The "Oil-For-Food scandals" are a bit of an odd hybrid scandal. There is real evidence of genuine misconduct, but the evidence has been so buried underneath an avalanche of self-dealing by Ahmed Chalabi and his equally dubious friends that the full truth of the matter may be nearly unknowable.

The short version of the scandal is as follows: when the "oil-for-food" program was established, ground rules were set that allowed Iraq to sell its oil on the world market at just under the world price. The proceeds went into a UN-controlled bank account that the Iraqis could use to purchase food and medicine.
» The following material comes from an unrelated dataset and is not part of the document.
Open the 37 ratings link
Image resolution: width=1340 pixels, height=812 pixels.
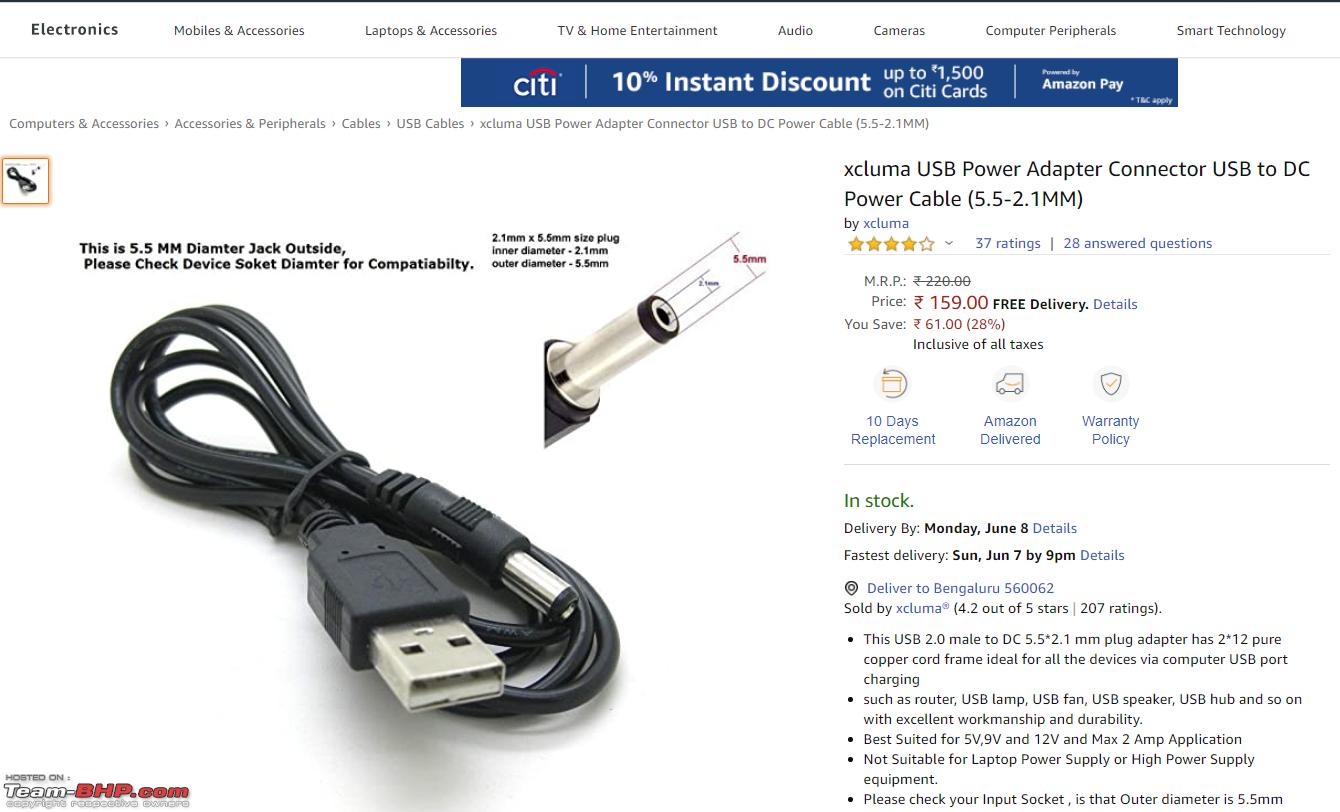coord(1008,243)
The first thing to say about the program is that it was established in response to credible warnings of widespread malnutrition arising from the quite draconian sanctions imposed after the invasion of Kuwait, and that it solved the problem. Incidents of deaths due to malnutrition or easily cured illnesses plunged after the program began, and it obviously did not open breathing space for Saddam to restart a nuclear weapons program.
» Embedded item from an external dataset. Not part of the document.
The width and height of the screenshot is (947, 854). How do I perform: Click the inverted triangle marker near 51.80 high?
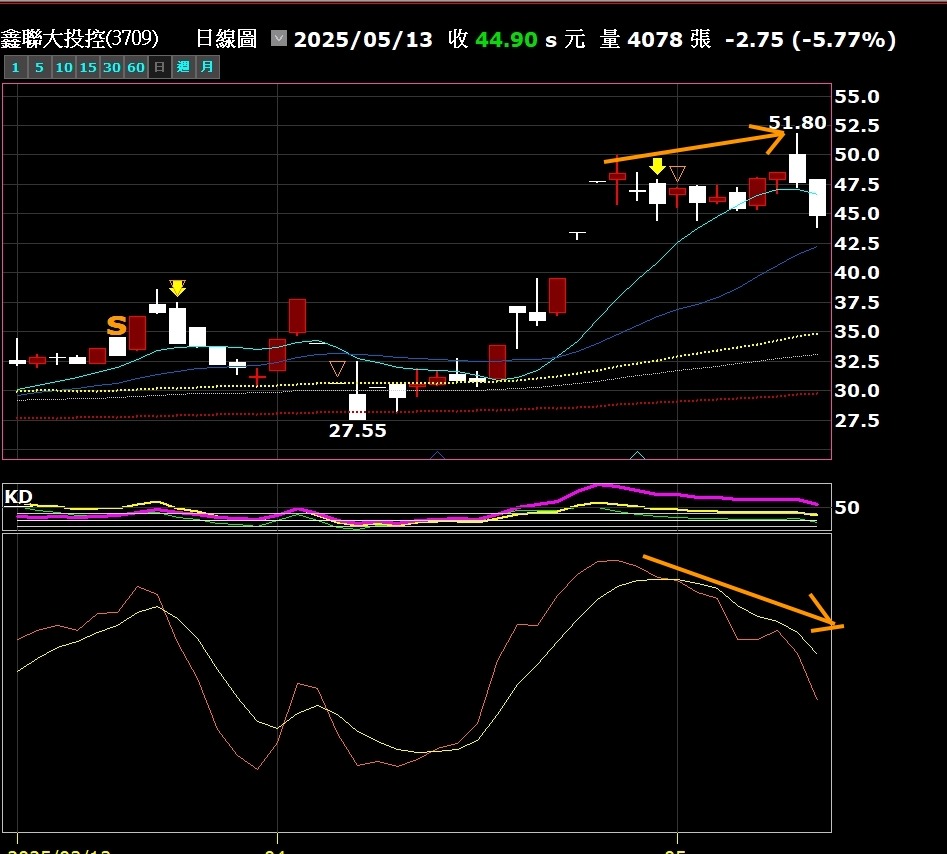677,173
But although the program worked, it also created multiple obvious opportunities for Saddam to game the system. Since he had access to what amounted to a slush fund of guaranteed oil profits that he could dispose of at his discretion, he predictably used that discretion sometimes to extort bribes from companies that wanted to participate and at other times to reward old supporters and recruit new ones with the lure of the oil contracts.
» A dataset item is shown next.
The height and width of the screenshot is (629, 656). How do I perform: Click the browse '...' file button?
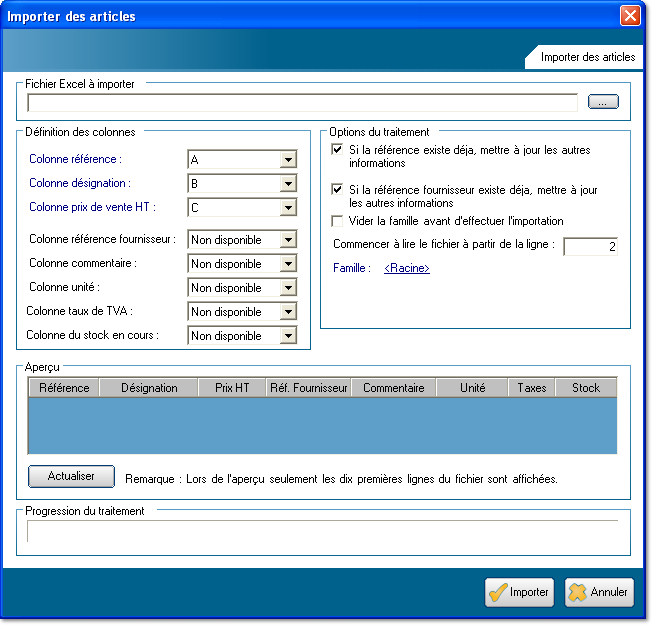coord(603,102)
This is where the story stood at the time Baghdad fell, and for a little while afterward. Then Ahmed Chalabi popped up to announce that his Iraqi National Congress had discovered documents that proved that a number of western companies and politicians had taken explicit bribes (in the form of oil contracts) in exchange for their support of Saddam. Shockingly enough, all of the bribe-takers turned out to be Chalabi enemies, and Chalabi refused to allow anyone but his allies to look at the documents he claimed to have found. The INC's stage-managed "investigations" turned into low comedy, and it anyway takes a special sort of sucker to believe Ahmed Chalabi bearing "slam dunk" documentary proof of anything.

Nonetheless, real bribes were paid and real officials were corrupt (pdf). Did they influence French opposition the war? No one who has paid any attention to French politics over the last generation or so has many illusions left regarding Jacques Chirac's probity. And French politicians are as likely to have been influenced in their opposition to the Iraq War by the contracts that Saddam made available to French companies as American politicians are to have been influenced by the likelihood of US companies benefitting from post-war contracts. But is it really necessary, at this late date, to dream up conspiracy theories for why the French might have been opposed to war with Iraq? Does Melloan seriously suppose that the war has gone so smoothly over the last three and a half years that no objections save self-interested ones remain plausible? Individual opponents of war may have had any number of motives, but by now it is fairly clear to all but the most credulous observers of administration spin that the vast majority of the world's population that opposed the war did so because they accurately concluded that it was likely to be a fiasco.